What to do -
Rewrite all the records with every "star rating" changed to "rating widget" and nothing else altered. Leave the pictures out of your answer.
- - - -
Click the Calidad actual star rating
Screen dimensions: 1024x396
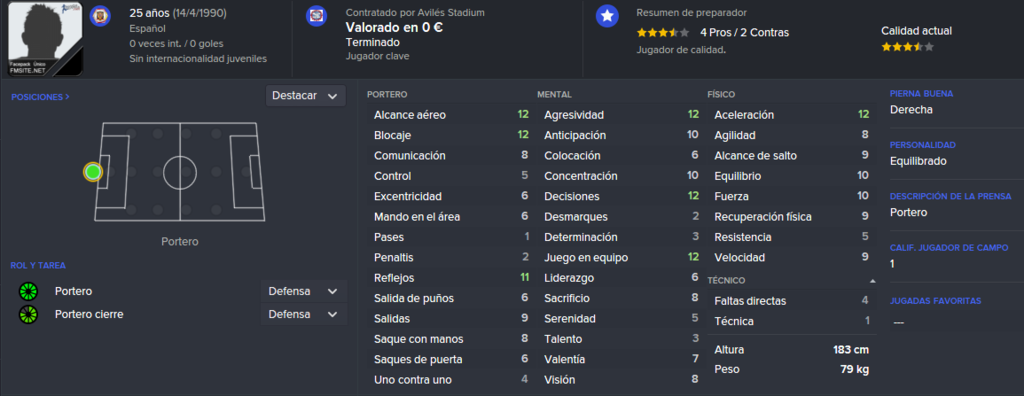tap(907, 47)
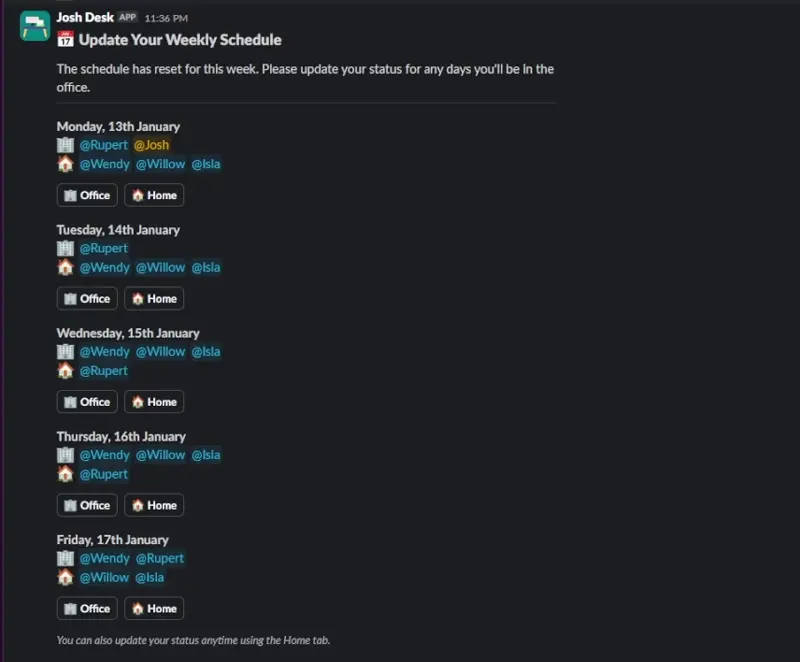Select Home for Thursday, 16th January

154,505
- - - -
Correct result -
Click the Calidad actual rating widget
Screen dimensions: 1024x396
tap(907, 47)
Select Home for Thursday, 16th January

154,505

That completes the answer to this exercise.